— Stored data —
# # # # #

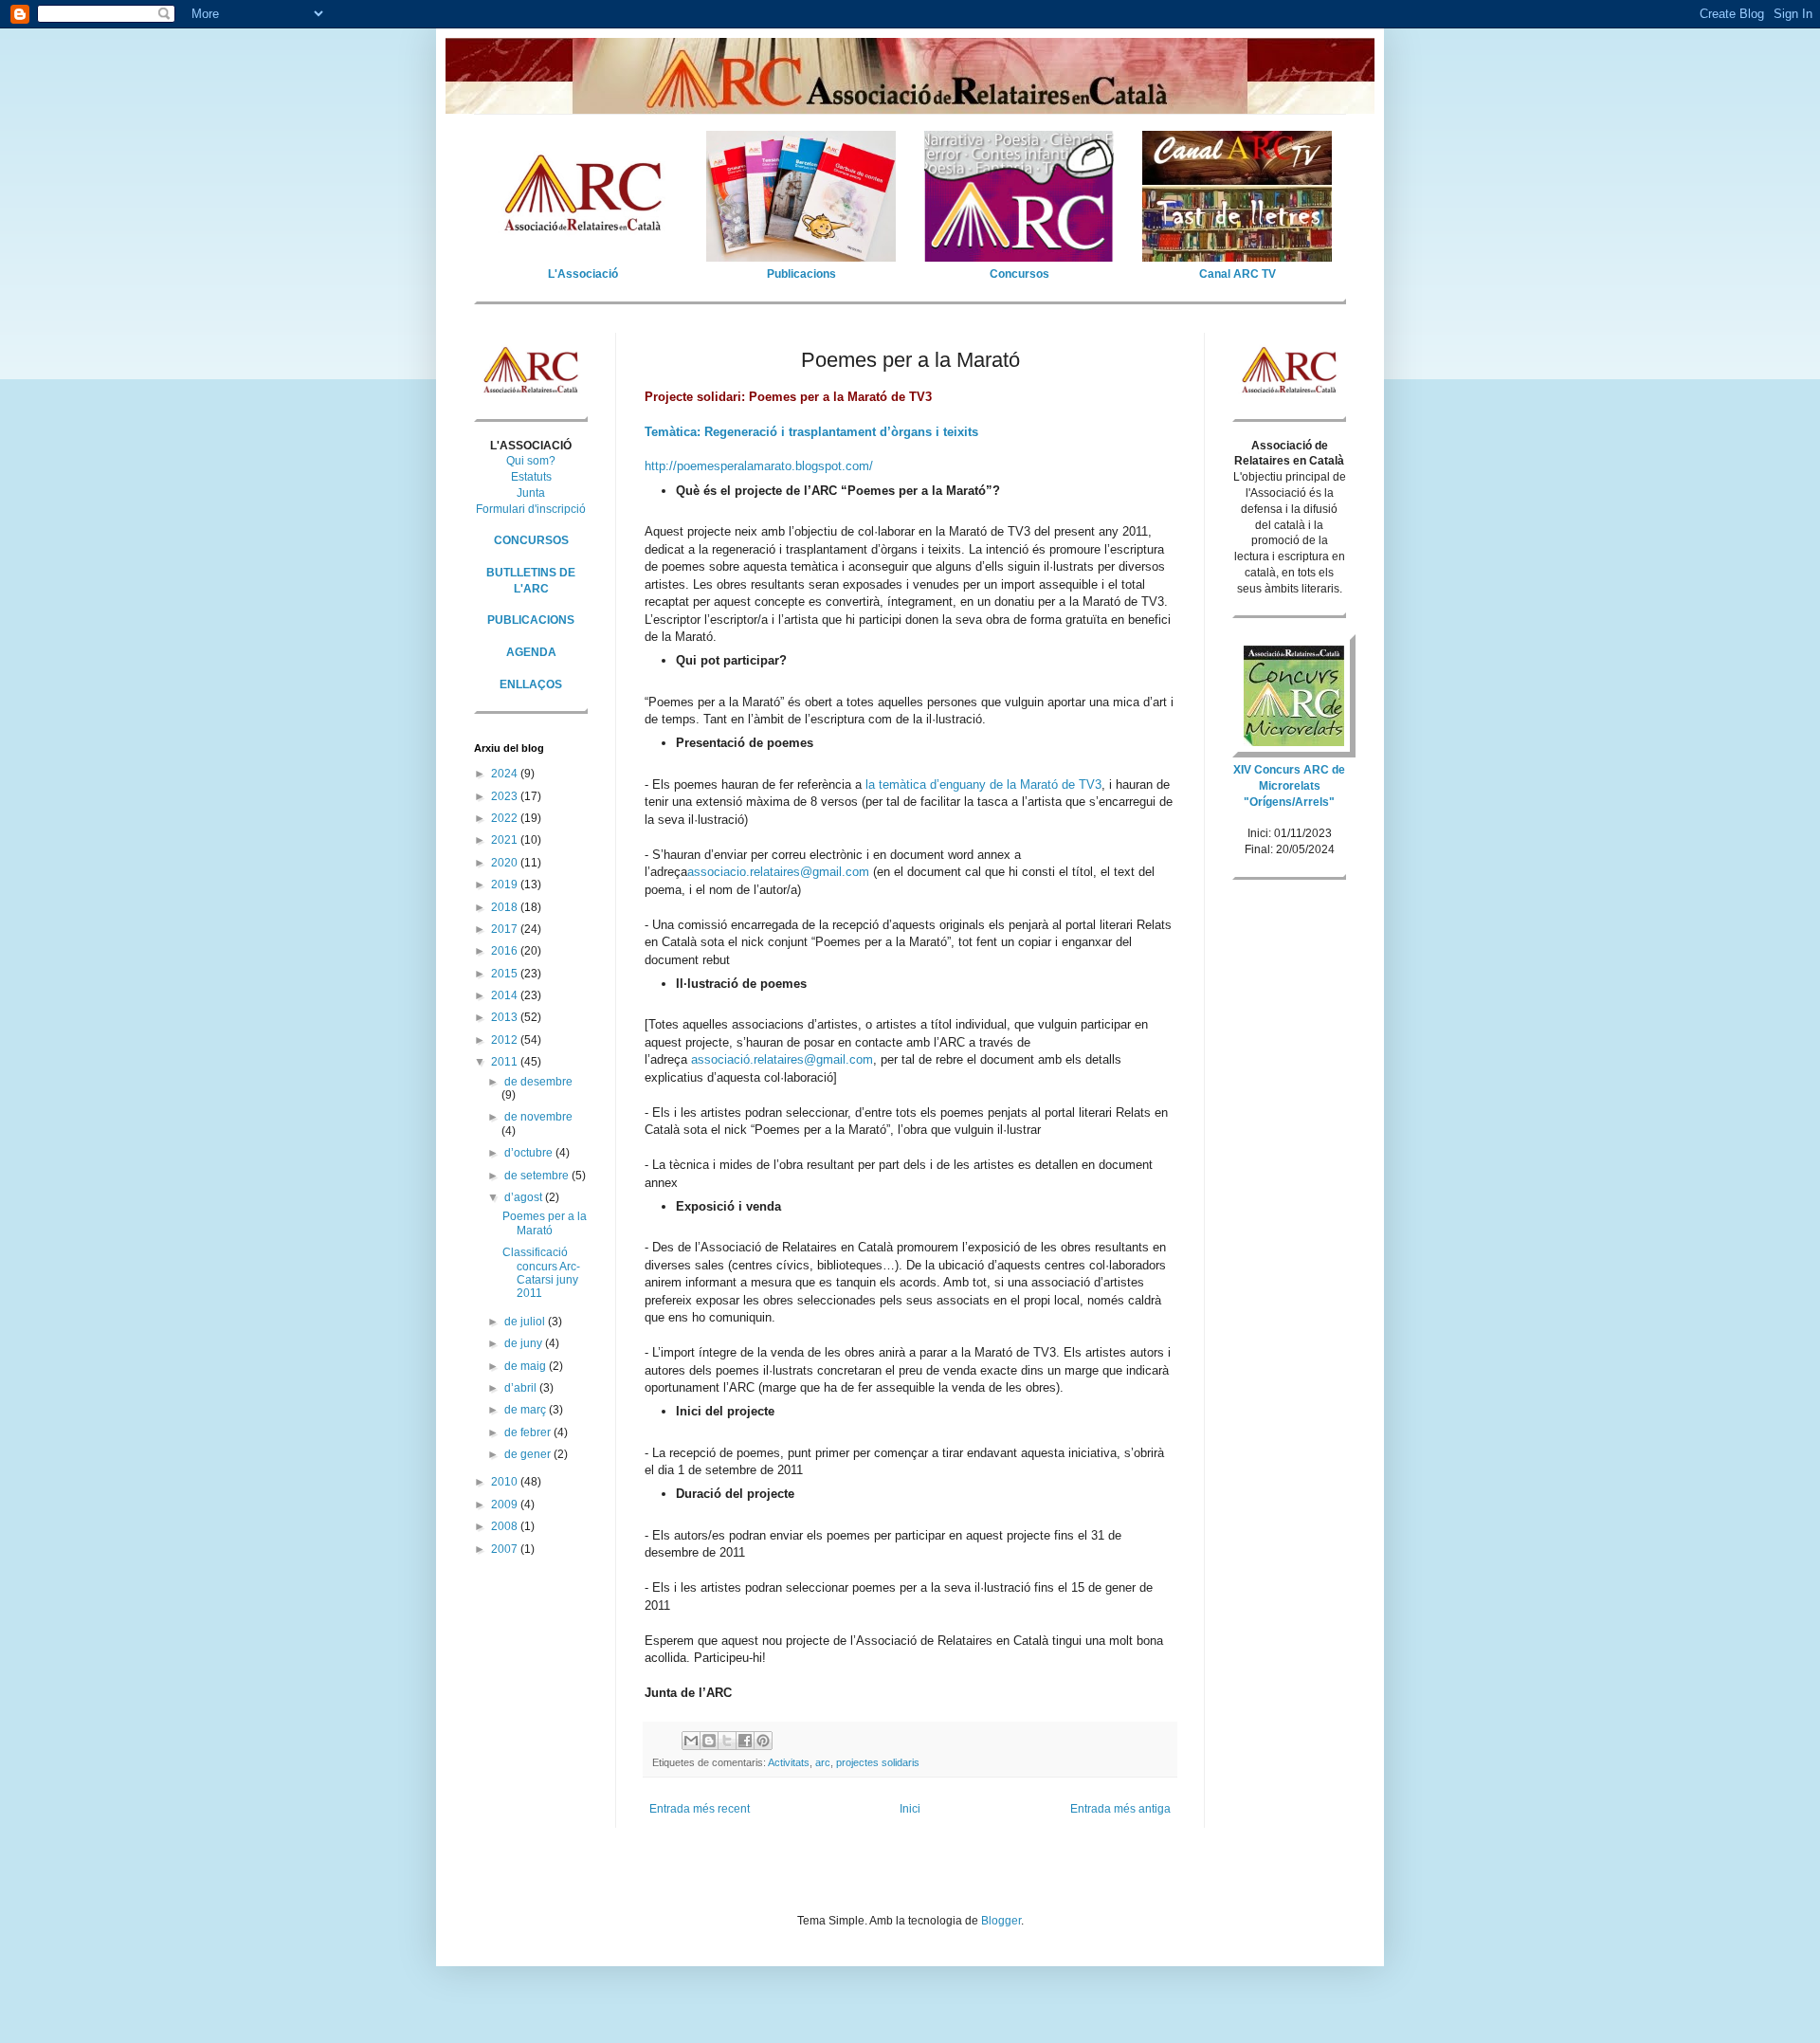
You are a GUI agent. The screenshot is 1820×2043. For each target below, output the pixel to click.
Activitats (789, 1762)
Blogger (1001, 1920)
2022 (505, 818)
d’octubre (529, 1152)
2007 (505, 1549)
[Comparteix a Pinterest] (763, 1740)
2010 (505, 1481)
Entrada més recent (699, 1808)
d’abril (521, 1388)
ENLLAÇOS (531, 684)
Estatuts (531, 476)
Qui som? (530, 460)
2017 (505, 929)
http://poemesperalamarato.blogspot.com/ (759, 466)
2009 (505, 1504)
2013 (505, 1017)
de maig (526, 1366)
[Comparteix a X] (727, 1740)
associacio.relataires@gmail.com (778, 872)
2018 (505, 907)
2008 (505, 1526)
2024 (505, 773)
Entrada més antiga (1120, 1808)
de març (526, 1409)
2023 (505, 796)
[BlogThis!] (709, 1740)
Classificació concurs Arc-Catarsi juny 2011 (541, 1273)
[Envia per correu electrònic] (691, 1740)
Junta (531, 493)
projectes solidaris (877, 1762)
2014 (505, 995)
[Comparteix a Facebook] (745, 1740)
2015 (505, 973)
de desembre (538, 1081)
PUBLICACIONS (530, 620)
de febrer (529, 1432)
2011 (505, 1061)
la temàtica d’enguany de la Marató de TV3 (983, 784)
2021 (505, 840)
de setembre (538, 1175)
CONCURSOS (531, 540)
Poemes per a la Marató (544, 1223)
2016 (505, 951)
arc (822, 1762)
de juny (524, 1343)
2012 (505, 1040)
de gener (529, 1454)
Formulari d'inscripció (531, 509)
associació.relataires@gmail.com (782, 1059)
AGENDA (531, 652)
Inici (910, 1808)
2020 (505, 862)
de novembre (538, 1116)
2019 (505, 884)
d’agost (524, 1197)
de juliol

# # # # #

— TASK PROMPT —
All that is wanted is an exact copy of the lines above from the one with "Entrada més antiga (1120, 1808)" through the one with "2014 (505, 995)", with both ends included.

— SOLVED EXERCISE —
Entrada més antiga (1120, 1808)
de març (526, 1409)
2023 (505, 796)
[BlogThis!] (709, 1740)
Classificació concurs Arc-Catarsi juny 2011 (541, 1273)
[Envia per correu electrònic] (691, 1740)
Junta (531, 493)
projectes solidaris (877, 1762)
2014 (505, 995)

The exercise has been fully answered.